- **TASK DIRECTIONS**: Print exactly the lines below between the line holding "Image resolution: width=323, height=2576." and the line holding "โพสที่ยังไม่ได้อ่าน (331, 208)", inclusive, and nothing more.

- **THE INPUT**:
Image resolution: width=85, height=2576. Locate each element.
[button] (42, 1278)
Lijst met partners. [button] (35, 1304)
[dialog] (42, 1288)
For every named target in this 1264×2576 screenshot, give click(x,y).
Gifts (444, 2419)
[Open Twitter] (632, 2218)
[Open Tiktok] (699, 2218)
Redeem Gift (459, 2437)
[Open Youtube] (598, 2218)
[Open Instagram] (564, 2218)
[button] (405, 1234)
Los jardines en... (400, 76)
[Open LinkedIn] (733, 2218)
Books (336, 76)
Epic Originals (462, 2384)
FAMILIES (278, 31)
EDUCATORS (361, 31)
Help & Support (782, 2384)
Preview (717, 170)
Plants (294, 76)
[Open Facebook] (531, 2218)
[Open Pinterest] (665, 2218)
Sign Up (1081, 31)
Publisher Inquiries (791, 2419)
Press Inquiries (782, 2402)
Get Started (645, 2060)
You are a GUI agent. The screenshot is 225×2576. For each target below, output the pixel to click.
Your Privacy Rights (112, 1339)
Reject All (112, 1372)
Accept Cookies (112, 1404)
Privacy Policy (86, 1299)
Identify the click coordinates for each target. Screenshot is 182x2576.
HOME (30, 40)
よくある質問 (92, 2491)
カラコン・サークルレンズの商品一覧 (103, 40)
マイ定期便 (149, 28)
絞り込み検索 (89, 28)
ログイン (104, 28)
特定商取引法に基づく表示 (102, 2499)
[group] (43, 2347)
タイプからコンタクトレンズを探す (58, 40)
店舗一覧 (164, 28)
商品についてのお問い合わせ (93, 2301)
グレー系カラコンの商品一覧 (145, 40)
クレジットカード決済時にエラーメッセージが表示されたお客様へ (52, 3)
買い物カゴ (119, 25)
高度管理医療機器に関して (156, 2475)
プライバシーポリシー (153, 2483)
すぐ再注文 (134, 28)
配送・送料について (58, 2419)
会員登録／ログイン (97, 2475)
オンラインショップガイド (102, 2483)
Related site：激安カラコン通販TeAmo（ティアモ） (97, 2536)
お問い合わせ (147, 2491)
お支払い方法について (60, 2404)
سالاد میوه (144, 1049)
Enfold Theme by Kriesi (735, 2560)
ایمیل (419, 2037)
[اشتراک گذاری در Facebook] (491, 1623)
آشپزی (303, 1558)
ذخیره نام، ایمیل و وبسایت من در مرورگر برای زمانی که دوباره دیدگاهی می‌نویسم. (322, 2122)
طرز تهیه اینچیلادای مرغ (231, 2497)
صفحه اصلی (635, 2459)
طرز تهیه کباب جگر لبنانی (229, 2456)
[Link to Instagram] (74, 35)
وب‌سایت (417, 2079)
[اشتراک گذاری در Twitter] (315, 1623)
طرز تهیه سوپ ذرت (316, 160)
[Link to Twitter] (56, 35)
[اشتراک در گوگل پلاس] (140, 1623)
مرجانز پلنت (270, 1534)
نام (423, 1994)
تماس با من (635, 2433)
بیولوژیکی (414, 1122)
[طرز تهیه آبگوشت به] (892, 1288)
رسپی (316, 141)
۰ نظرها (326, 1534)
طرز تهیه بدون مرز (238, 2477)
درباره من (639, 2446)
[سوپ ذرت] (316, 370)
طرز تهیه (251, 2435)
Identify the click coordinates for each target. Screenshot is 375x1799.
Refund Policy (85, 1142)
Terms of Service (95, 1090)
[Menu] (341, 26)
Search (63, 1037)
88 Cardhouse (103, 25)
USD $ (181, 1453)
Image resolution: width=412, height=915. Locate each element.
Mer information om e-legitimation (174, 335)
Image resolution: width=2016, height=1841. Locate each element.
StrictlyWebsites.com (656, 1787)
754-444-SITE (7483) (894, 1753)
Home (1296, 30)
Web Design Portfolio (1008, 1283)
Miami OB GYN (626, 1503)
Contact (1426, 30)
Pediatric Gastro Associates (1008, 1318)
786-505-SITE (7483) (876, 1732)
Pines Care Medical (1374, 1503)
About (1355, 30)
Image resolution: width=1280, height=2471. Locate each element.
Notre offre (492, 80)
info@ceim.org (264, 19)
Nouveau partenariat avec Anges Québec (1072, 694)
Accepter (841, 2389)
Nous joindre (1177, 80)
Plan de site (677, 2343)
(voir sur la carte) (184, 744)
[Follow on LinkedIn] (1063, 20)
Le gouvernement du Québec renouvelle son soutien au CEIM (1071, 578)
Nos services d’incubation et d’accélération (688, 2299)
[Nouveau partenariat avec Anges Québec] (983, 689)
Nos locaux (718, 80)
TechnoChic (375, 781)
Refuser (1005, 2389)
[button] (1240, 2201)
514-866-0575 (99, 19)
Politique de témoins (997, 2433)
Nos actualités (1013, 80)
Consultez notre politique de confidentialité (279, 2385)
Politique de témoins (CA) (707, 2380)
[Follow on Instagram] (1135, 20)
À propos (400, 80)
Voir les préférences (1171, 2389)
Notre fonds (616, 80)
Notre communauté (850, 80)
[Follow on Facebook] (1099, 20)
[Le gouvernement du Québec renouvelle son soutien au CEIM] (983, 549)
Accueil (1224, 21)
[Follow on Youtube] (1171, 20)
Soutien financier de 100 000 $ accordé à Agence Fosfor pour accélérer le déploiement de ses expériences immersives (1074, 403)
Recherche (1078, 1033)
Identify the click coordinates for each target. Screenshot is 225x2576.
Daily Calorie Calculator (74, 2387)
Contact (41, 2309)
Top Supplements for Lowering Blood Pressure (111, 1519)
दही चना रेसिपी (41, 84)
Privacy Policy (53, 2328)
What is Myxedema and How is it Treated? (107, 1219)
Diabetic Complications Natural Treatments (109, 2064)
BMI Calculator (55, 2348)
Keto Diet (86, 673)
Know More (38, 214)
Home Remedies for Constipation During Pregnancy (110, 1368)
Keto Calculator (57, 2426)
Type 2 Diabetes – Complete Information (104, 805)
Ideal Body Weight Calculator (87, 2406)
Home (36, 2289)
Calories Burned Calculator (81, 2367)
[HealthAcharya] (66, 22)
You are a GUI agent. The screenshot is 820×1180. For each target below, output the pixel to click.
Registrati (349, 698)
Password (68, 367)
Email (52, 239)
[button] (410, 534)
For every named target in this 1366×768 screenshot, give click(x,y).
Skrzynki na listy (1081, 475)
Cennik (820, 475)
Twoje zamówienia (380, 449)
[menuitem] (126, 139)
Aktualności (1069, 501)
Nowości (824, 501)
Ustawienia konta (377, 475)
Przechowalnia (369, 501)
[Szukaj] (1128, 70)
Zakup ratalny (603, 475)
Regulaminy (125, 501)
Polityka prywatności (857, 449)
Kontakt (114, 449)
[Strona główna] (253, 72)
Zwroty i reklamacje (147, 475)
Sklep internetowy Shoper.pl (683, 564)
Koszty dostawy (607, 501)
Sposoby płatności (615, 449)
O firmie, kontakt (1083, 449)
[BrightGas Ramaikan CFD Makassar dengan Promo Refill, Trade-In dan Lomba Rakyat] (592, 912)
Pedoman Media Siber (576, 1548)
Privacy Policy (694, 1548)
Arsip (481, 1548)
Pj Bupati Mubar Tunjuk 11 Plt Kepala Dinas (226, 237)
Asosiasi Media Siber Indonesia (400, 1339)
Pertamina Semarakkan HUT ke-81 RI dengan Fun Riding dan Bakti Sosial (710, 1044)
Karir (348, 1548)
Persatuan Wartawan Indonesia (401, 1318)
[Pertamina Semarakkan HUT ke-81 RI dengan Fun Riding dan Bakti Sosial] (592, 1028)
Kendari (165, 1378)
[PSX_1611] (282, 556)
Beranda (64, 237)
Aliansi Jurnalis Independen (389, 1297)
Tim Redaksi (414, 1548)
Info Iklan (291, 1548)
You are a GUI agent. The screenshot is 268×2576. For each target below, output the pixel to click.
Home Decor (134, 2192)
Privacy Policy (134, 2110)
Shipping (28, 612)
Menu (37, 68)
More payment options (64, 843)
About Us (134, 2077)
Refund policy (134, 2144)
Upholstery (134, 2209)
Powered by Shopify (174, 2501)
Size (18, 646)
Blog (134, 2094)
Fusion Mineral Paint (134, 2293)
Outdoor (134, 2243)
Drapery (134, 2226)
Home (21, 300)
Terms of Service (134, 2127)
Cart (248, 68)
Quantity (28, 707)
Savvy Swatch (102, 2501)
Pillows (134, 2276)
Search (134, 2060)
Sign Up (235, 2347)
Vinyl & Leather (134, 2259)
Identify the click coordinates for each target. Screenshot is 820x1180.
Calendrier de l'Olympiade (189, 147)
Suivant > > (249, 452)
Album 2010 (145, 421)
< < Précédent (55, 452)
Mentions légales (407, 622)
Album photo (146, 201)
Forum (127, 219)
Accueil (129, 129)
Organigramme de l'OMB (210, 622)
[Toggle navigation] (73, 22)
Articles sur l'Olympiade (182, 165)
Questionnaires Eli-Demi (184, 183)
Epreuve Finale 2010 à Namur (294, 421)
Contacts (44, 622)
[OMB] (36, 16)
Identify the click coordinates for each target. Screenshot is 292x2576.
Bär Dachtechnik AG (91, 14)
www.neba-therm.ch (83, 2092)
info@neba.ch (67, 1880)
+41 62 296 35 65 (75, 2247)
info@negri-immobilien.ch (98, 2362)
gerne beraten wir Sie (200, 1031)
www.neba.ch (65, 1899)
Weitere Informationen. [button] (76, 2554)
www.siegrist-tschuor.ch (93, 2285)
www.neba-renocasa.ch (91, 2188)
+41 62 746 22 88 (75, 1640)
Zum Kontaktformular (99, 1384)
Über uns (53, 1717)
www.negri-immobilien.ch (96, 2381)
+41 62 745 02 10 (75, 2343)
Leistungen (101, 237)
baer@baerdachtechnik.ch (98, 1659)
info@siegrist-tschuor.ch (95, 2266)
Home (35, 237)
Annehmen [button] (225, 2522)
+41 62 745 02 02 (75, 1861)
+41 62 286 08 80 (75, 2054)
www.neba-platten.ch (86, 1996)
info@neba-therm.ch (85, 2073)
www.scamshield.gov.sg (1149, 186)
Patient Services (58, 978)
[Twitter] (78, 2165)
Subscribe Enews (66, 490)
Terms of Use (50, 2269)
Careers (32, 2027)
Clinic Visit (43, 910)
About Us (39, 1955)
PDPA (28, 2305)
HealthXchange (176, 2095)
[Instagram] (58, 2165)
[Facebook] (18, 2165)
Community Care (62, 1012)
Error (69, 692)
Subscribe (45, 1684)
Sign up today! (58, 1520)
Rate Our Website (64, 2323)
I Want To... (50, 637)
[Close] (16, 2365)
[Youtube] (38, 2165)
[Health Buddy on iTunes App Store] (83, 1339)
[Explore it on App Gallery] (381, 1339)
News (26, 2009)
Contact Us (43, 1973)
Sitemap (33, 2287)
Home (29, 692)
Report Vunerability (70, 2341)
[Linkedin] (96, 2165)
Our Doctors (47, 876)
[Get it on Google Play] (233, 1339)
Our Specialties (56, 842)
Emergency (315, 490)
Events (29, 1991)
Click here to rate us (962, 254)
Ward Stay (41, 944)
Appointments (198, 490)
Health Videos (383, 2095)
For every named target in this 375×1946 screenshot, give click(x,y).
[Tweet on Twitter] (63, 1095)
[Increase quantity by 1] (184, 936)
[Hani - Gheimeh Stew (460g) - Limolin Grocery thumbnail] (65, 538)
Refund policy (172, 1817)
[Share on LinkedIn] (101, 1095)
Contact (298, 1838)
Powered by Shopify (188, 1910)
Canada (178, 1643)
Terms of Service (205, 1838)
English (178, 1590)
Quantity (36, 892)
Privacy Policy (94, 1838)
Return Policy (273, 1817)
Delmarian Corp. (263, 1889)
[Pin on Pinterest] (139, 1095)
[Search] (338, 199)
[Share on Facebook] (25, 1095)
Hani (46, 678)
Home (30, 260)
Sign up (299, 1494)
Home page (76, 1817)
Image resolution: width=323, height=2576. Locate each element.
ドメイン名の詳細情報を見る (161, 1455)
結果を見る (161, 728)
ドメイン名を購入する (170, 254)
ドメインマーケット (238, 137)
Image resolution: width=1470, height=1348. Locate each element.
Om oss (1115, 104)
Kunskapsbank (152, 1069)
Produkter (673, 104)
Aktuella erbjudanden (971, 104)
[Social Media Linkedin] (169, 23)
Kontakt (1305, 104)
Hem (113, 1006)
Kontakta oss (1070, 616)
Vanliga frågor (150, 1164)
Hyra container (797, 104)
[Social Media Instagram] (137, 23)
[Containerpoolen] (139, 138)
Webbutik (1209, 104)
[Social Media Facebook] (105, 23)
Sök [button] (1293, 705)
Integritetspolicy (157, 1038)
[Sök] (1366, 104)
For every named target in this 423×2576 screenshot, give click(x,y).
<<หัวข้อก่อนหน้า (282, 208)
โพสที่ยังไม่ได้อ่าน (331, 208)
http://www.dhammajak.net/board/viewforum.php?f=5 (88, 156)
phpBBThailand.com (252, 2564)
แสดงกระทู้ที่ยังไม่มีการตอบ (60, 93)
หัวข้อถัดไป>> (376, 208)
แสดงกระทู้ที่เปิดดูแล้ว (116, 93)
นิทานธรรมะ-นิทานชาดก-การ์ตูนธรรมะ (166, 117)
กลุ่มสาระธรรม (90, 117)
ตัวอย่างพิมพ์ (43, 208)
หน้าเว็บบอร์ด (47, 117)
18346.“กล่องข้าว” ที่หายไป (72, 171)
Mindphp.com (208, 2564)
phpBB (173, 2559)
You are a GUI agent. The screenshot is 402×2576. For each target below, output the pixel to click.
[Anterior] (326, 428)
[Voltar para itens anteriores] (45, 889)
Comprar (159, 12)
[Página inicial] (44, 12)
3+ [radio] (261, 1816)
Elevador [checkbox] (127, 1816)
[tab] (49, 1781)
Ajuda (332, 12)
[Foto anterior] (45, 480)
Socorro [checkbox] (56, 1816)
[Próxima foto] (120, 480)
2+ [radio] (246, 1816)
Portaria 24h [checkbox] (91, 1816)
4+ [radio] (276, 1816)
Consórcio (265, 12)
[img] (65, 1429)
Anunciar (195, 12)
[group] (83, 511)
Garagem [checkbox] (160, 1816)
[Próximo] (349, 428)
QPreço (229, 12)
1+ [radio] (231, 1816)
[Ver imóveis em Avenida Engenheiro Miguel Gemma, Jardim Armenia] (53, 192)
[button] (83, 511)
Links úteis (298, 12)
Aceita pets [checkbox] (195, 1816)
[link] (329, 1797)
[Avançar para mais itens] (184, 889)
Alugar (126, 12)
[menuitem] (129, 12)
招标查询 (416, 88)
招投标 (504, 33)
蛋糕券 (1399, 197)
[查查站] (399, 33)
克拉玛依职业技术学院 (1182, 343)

- **ANSWER AREA**:
Image resolution: width=323, height=2576. Locate each element.
ドメイン名の詳細情報を見る (161, 1455)
結果を見る (161, 728)
ドメイン名を購入する (170, 254)
ドメインマーケット (238, 137)
Image resolution: width=1470, height=1348. Locate each element.
Om oss (1115, 104)
Kunskapsbank (152, 1069)
Produkter (673, 104)
Aktuella erbjudanden (971, 104)
[Social Media Linkedin] (169, 23)
Kontakt (1305, 104)
Hem (113, 1006)
Kontakta oss (1070, 616)
Vanliga frågor (150, 1164)
Hyra container (797, 104)
[Social Media Instagram] (137, 23)
[Containerpoolen] (139, 138)
Webbutik (1209, 104)
[Social Media Facebook] (105, 23)
Sök [button] (1293, 705)
Integritetspolicy (157, 1038)
[Sök] (1366, 104)
For every named target in this 423×2576 screenshot, give click(x,y).
<<หัวข้อก่อนหน้า (282, 208)
โพสที่ยังไม่ได้อ่าน (331, 208)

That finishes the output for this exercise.